According to at least one embodiment, the method further comprises applying a first electrical contact element to each of the p-connection regions and/or applying a second electrical contact element to each of the n-connection regions. The first and second electrical contact elements may preferably comprise or consist of a metal. The first and second electrical contact elements may be applied, for example, by means of a sputtering process or another deposition process. It is also possible for the above patterned contact layer to be part of the first or second electrical contact elements. The electrical contact elements connect the connection regions of the cladding layer to a source of electrical charge carriers. In addition, the electrical contact elements may be configured as a reflective layer in order to reflect electromagnetic radiation scattered by the photonic crystal.

Further embodiments of the manufacturing process will become apparent to the skilled reader from the above embodiments for the PCSEL. In both the preceding and the following parts, the specification equally relates to the laser, the optoelectronic system, and the manufacture of the laser.

BRIEF DESCRIPTION OF THE DRAWINGS

Further advantages, advantageous embodiments and further developments become apparent from the exemplary embodiments described below in conjunction with the figures.

****************

Stated task 1: Decide whether each statement agrees with the laser patent excerpt, answering yes or no and quoting the words that settle it: (a) The electrical contact elements may be applied by sputtering. (b) The electrical contact elements should preferably be made of a non-metal. (c) The electrical contact elements may serve as a reflective layer.
Stated task 2: Name every subject that the laser patent excerpt says the specification equally relates to.
Stated task 3: Proceed with the laser patent excerpt, picking up right after its last sentence.
The entries that follow have no connection to the laser patent excerpt.

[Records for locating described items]

****************

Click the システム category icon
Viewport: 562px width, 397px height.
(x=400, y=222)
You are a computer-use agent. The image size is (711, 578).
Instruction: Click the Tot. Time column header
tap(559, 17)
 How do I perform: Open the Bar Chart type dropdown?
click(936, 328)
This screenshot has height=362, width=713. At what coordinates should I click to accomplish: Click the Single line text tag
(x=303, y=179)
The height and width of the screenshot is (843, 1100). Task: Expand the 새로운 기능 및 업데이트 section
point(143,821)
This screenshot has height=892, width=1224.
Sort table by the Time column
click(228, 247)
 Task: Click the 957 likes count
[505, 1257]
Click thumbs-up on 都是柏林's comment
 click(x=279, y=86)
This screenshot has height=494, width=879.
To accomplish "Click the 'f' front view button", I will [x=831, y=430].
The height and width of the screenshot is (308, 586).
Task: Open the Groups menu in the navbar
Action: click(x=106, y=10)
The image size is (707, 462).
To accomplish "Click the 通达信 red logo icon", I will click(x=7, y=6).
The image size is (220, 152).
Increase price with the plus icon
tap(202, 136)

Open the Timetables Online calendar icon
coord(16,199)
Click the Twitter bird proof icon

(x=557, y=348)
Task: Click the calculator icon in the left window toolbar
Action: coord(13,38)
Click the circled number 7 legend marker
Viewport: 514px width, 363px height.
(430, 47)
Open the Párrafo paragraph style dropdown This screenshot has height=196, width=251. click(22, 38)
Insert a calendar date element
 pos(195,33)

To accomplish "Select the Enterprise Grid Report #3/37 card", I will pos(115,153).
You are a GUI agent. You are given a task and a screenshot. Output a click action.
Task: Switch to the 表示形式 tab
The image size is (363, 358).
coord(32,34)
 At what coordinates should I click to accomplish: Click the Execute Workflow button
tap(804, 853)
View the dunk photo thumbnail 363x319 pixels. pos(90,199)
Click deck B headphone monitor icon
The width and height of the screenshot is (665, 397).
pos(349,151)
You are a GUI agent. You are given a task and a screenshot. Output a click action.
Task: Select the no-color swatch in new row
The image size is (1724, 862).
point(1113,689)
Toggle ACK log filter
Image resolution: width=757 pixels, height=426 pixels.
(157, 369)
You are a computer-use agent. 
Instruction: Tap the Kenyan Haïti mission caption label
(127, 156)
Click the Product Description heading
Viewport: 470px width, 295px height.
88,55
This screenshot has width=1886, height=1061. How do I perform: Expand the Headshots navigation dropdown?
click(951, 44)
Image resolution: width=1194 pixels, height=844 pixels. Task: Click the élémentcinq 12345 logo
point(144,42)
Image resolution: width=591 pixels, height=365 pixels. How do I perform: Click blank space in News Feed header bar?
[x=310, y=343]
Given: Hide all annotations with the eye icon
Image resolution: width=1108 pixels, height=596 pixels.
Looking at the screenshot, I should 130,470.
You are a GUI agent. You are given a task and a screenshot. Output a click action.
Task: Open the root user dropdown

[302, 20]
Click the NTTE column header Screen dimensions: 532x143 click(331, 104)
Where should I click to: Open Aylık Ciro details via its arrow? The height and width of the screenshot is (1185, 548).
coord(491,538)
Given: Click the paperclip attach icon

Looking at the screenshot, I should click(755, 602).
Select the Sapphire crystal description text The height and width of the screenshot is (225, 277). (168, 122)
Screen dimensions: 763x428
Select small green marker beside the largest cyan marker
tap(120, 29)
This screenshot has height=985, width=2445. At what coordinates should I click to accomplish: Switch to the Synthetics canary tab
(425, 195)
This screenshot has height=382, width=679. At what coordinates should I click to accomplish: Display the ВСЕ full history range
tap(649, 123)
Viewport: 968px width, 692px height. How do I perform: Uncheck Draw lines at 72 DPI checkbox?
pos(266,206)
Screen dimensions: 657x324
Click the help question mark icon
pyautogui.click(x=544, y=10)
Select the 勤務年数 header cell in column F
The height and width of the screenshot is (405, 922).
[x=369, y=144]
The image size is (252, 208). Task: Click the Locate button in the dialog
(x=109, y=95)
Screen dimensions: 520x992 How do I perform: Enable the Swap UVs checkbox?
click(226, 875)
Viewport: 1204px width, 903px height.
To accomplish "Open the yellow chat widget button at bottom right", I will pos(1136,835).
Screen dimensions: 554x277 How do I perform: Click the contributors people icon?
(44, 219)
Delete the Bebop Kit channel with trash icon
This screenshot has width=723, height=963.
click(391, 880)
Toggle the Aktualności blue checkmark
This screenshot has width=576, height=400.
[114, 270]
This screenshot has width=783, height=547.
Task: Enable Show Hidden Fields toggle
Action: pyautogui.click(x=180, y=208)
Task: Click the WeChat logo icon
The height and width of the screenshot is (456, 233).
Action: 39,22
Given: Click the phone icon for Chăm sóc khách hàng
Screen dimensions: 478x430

****************

Exercise response 1:
(a) Yes: "The first and second electrical contact elements may be applied, for example, by means of a sputtering process or another deposition process."
(b) No: "The first and second electrical contact elements may preferably comprise or consist of a metal."
(c) Yes: "the electrical contact elements may be configured as a reflective layer in order to reflect electromagnetic radiation scattered by the photonic crystal."

Exercise response 2: The laser, the optoelectronic system, and the manufacture of the laser.

Exercise response 3:
In the exemplary embodiments and the figures, identical, similar or similarly effective elements may each be designated by the same reference numerals. The elements shown and their relative sizes are not to be regarded as true to scale; rather, individual elements, such as layers, components, structural elements, and regions, may be shown in exaggerated size for better illustration and/or understanding.

FIGS. 1 to 4 show a cross-section of a surface-emitting photonic-crystal laser according to embodiments.

FIGS. 5 to 7 show a top view of a surface-emitting photonic-crystal laser according to embodiments.

FIG. 8 shows a schematic representation of an optoelectronic system according to an exemplary embodiment.

FIGS. 9 to 13 show intermediates in the manufacture of a PCSEL according to an exemplary embodiment.

FIG. 14 shows an end product in the manufacture of a PCSEL according to an exemplary embodiment.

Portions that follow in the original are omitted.